Appeals court expands 'religious freedom' rights post-hobby lobby ruling.
A federal appeals court has further expanded the rights of religious adherents to claim exemptions from secular laws that others must follow thanks to a recent ruling that said members of Native American tribes not recognized by the federal government may possess bald eagle feathers.
Michael Russell, who is not Native American, and Robert Soto, a member of an unrecognized tribe who is also pastor at a church in. McAllen, Texas, had their bald eagle feathers confiscated at a powwow ceremony in 2006. Federal law currently states that recognized tribes may have bald eagle feathers, provided they obtain a permit.

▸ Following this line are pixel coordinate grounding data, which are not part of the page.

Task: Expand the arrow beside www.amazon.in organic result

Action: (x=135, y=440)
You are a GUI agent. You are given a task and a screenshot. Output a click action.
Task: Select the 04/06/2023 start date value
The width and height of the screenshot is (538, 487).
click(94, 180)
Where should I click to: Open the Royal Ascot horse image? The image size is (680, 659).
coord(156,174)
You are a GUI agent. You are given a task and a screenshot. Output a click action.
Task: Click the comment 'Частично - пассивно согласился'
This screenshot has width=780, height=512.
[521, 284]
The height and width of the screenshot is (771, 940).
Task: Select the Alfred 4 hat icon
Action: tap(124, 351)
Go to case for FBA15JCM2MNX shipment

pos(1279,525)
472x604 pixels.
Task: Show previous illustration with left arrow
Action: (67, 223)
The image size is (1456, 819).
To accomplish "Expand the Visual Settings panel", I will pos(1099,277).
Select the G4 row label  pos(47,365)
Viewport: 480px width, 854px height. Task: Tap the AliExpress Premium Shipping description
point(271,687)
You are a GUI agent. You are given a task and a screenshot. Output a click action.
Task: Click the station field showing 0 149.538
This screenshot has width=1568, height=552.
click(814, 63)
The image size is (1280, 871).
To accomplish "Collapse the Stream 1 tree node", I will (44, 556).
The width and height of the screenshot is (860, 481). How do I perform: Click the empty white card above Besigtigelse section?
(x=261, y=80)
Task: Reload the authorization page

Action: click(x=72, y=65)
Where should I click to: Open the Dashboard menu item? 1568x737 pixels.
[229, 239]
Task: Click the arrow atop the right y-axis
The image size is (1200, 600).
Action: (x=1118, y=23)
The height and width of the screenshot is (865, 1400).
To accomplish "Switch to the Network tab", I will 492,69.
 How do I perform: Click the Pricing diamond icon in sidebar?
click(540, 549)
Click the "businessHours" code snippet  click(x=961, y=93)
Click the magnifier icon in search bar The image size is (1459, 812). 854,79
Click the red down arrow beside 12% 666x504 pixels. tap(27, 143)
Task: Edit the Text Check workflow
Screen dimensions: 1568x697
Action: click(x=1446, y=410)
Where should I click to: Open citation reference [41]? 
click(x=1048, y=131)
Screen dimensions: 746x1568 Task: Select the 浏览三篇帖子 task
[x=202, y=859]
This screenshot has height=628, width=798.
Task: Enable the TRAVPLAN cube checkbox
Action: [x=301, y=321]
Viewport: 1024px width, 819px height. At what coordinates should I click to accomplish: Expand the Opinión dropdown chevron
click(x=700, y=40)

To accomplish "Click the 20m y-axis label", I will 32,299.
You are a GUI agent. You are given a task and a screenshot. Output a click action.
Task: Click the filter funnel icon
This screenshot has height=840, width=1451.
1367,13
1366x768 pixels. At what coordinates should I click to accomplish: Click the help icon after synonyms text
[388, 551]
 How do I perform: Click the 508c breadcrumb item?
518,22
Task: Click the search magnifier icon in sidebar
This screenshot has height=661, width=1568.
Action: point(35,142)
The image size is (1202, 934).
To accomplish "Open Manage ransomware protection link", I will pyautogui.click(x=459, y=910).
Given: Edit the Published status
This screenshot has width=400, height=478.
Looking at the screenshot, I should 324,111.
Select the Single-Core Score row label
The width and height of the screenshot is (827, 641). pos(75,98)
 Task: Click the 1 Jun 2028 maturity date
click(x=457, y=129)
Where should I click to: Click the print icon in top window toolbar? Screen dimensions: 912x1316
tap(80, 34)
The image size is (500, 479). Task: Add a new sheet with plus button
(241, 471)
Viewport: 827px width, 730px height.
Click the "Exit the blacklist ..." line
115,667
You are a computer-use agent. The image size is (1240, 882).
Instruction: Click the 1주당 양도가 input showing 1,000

But this did not apply to Russell and Soto, so they sued--claiming the Religious Freedom Restoration Act (RFRA), a 1993 law intended to protect religious minorities from government overreach, gave them the right to have the feathers. (RFRA is the same statute that was at the heart of Burwell v. Hobby Lobby, which expanded legal exemptions for corporations on religious grounds.)
The U.S. government argued that placing limitations on eagle feather possession permits serves the purpose of fighting black market trading of feathers without forcing federal agents to act as "religious police" who must verify the heritage of anyone who has the feathers.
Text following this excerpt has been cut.